WHAT YOU WILL DO
If a line below contains the string "agent", return that line.

::::::::::

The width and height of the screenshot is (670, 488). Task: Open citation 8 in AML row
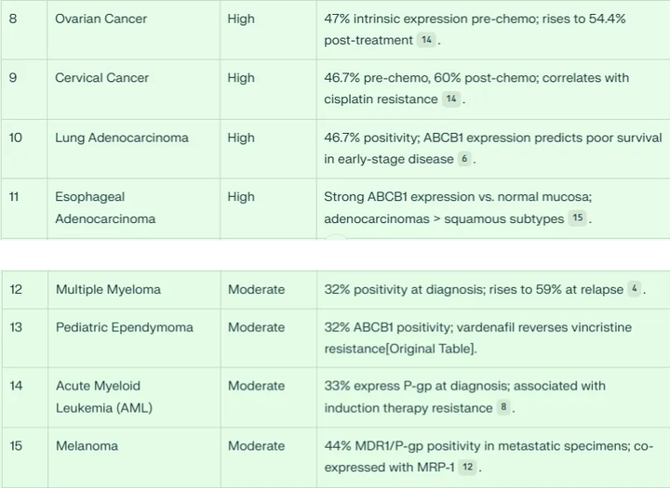click(503, 408)
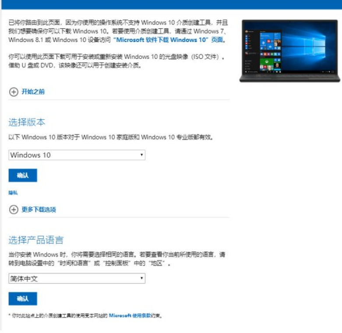The height and width of the screenshot is (333, 342).
Task: Follow the "Microsoft 软件下载 Windows 10" page link
Action: [168, 40]
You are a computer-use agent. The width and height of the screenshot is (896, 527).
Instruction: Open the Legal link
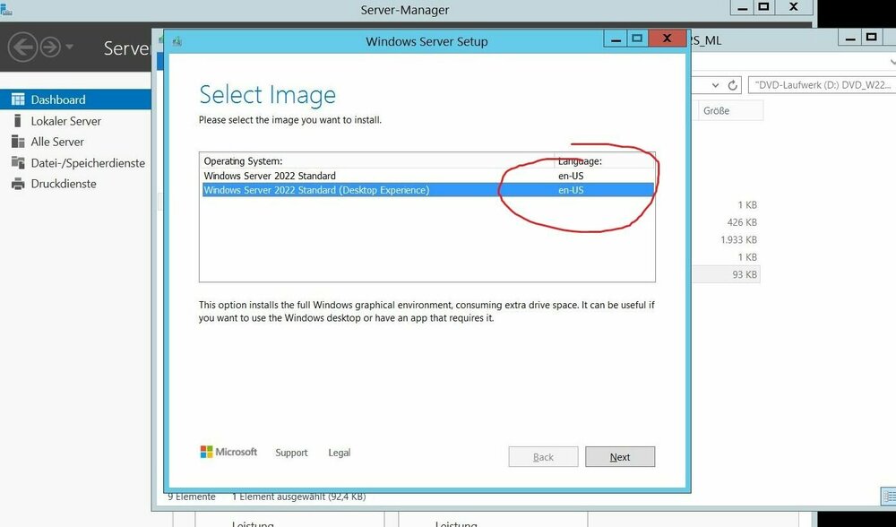[340, 453]
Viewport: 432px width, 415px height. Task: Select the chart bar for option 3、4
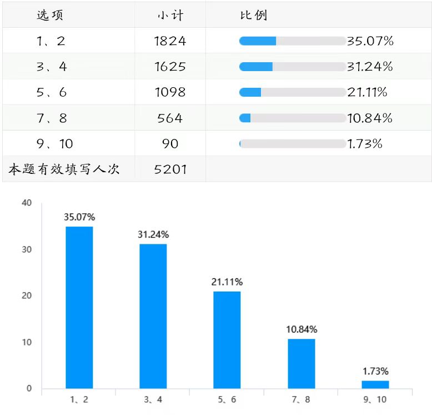tap(153, 316)
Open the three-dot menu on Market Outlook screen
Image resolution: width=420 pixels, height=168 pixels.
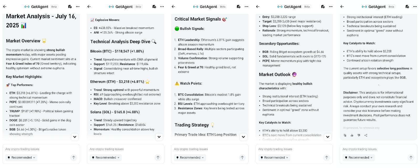coord(331,7)
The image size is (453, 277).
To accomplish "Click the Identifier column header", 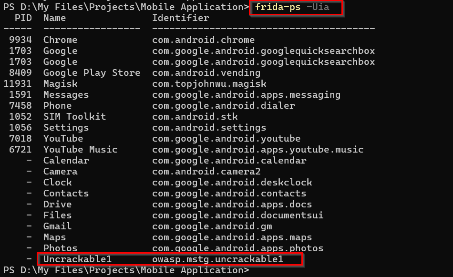I will (x=180, y=18).
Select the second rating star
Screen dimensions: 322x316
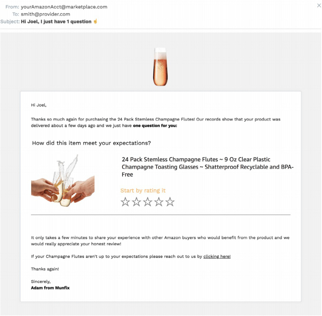point(137,202)
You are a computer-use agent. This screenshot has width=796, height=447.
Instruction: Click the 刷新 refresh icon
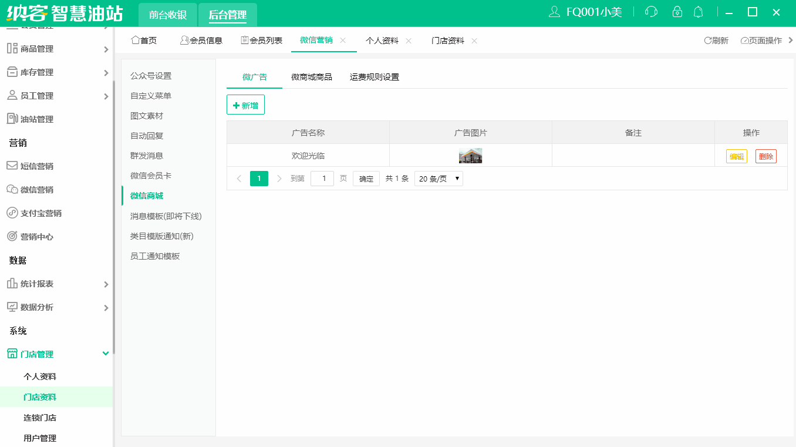pyautogui.click(x=707, y=41)

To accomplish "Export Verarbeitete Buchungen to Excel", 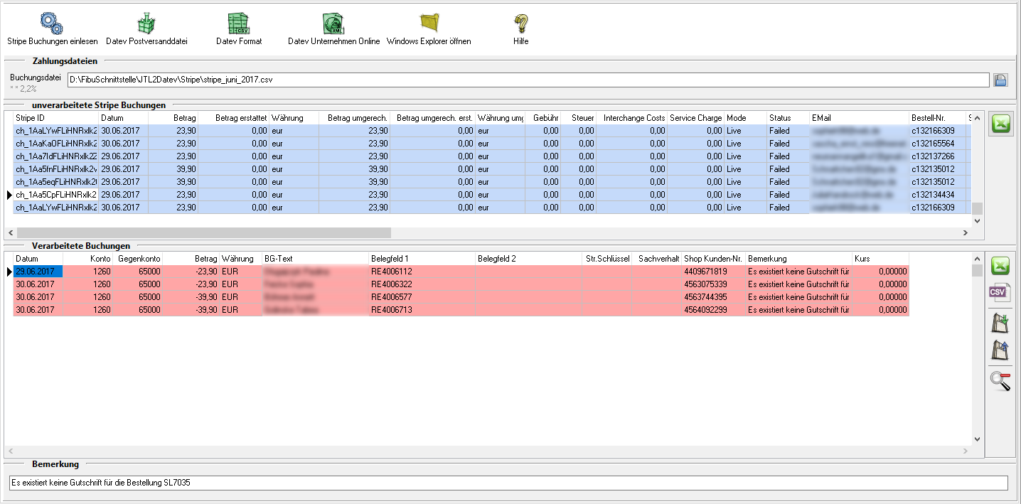I will [x=1000, y=266].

::::::::::

RESPONSE AREA
You are a computer-use agent. The width and height of the screenshot is (896, 527).
You are a computer-use agent. This screenshot has width=796, height=447.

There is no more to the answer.